→ **Exercise aim**
Copy exactly the line containing "Click the user avatar icon" and all the lines that follow it to the end of the records, minus the pictures.

*** Material for this task ***

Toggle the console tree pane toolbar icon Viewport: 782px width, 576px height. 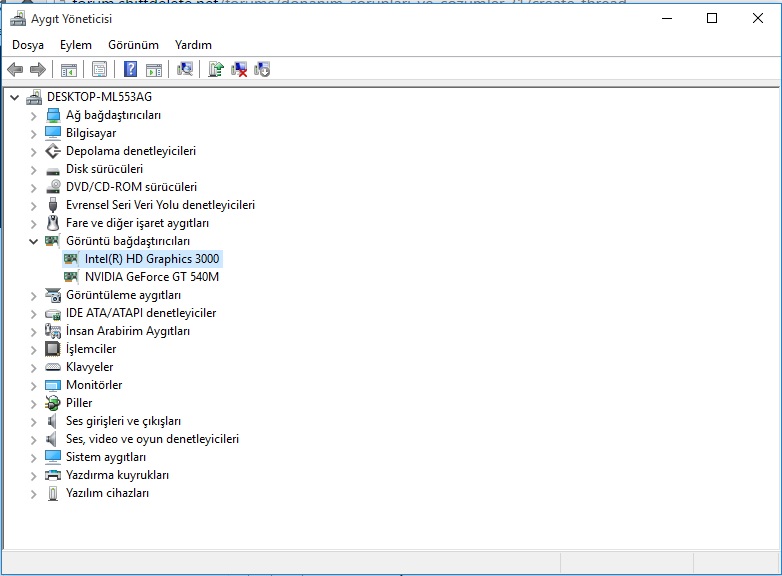point(69,69)
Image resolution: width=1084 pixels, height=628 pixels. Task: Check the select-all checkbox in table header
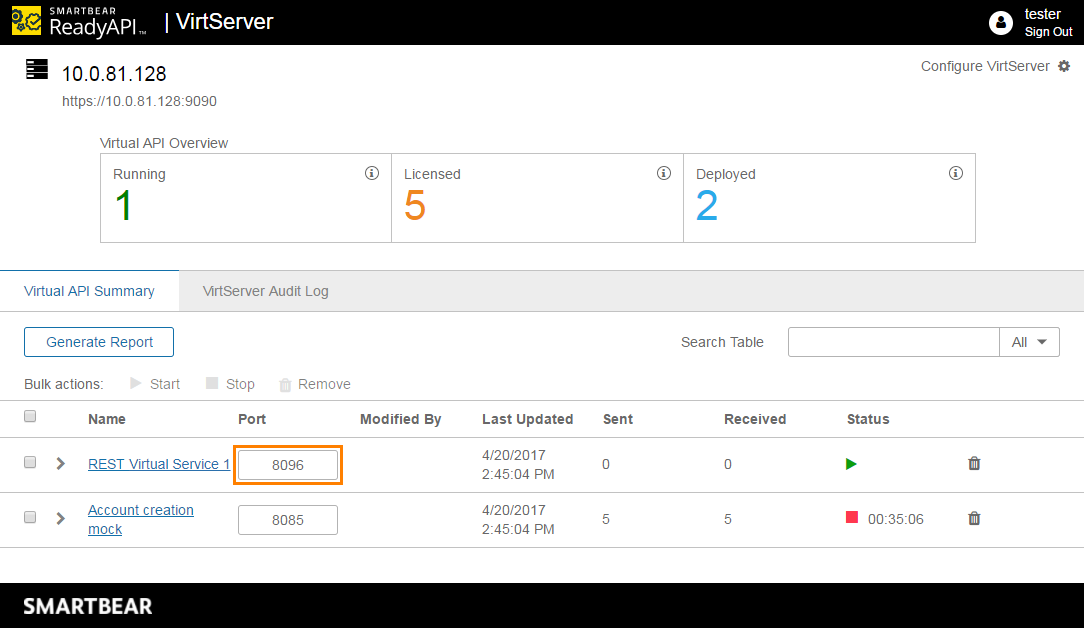[30, 415]
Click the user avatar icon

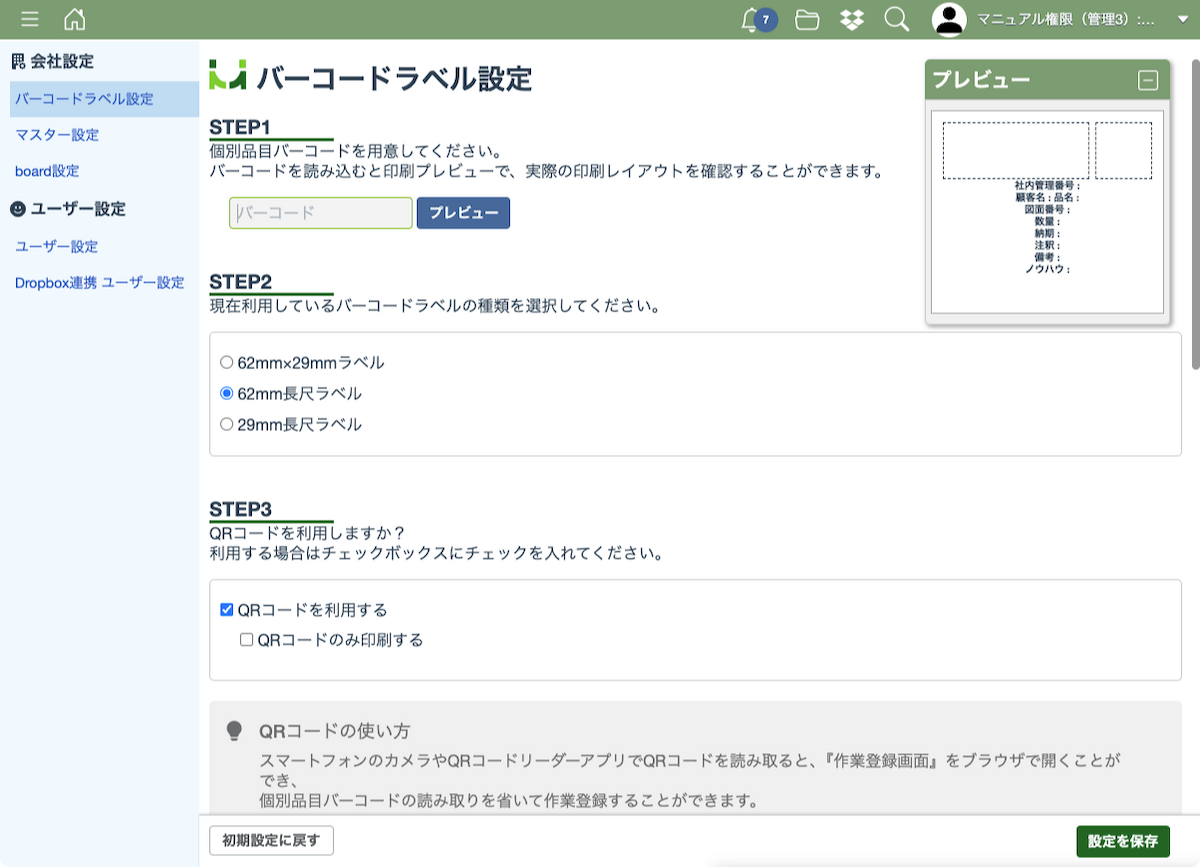coord(949,20)
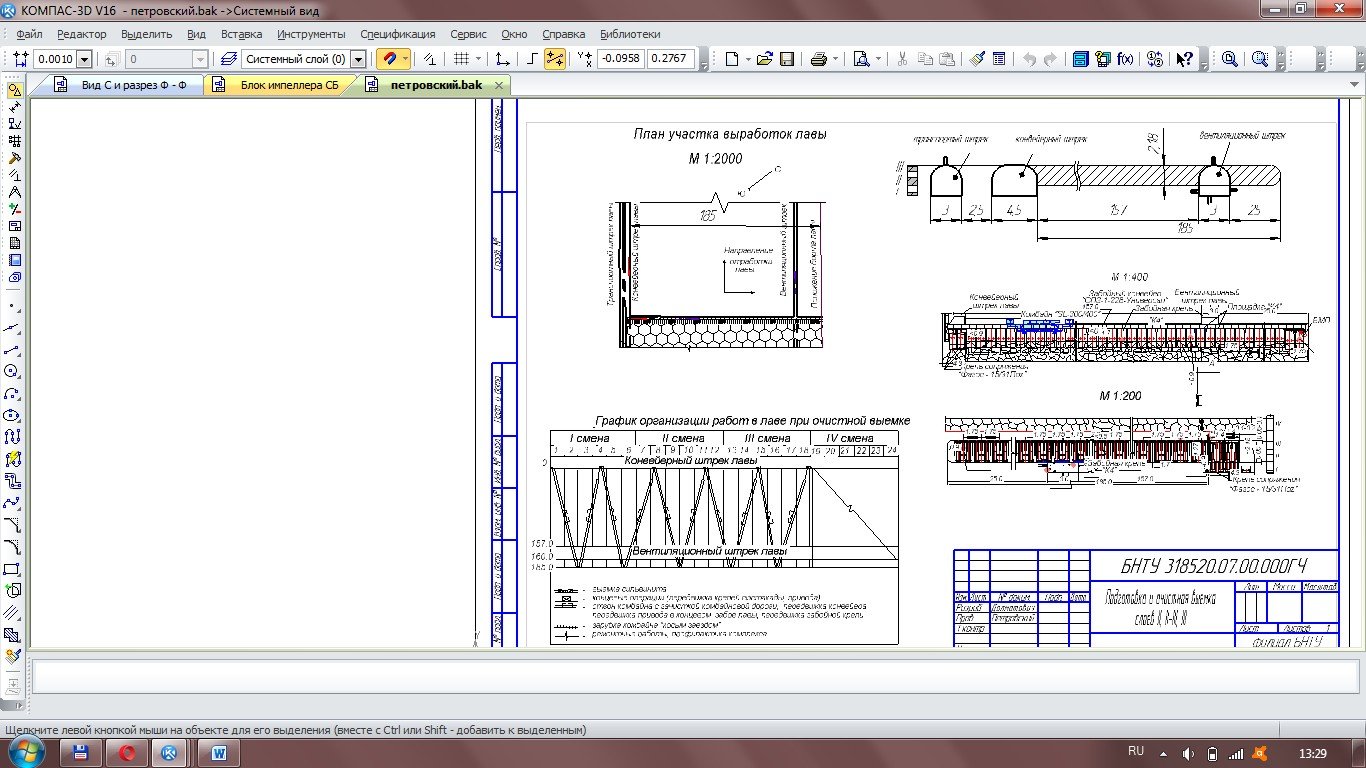Screen dimensions: 1366x768
Task: Open the Variables f(x) tool
Action: (1125, 59)
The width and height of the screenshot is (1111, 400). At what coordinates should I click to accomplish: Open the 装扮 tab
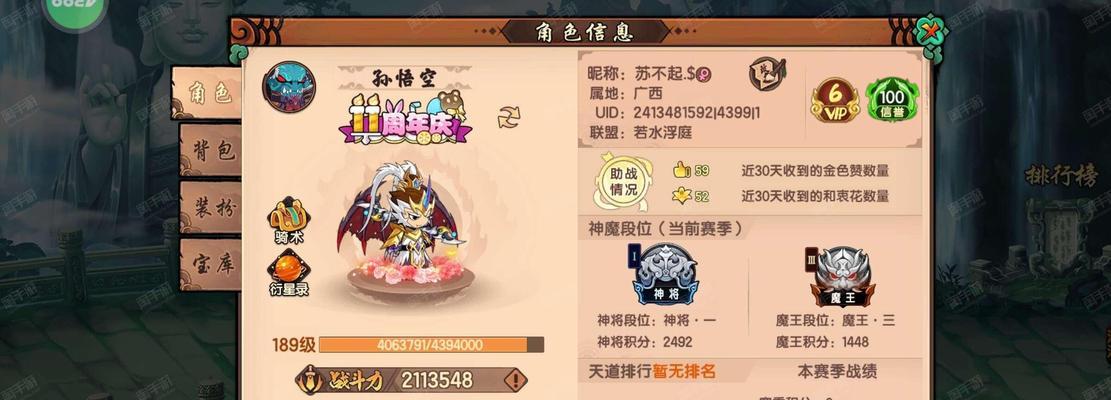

*** End of Material for this task ***

→ **Your solution**
Click the user avatar icon

coord(949,20)
Screen dimensions: 1366x768
Task: Open the Variables f(x) tool
Action: (1125, 59)
The width and height of the screenshot is (1111, 400). At what coordinates should I click to accomplish: Open the 装扮 tab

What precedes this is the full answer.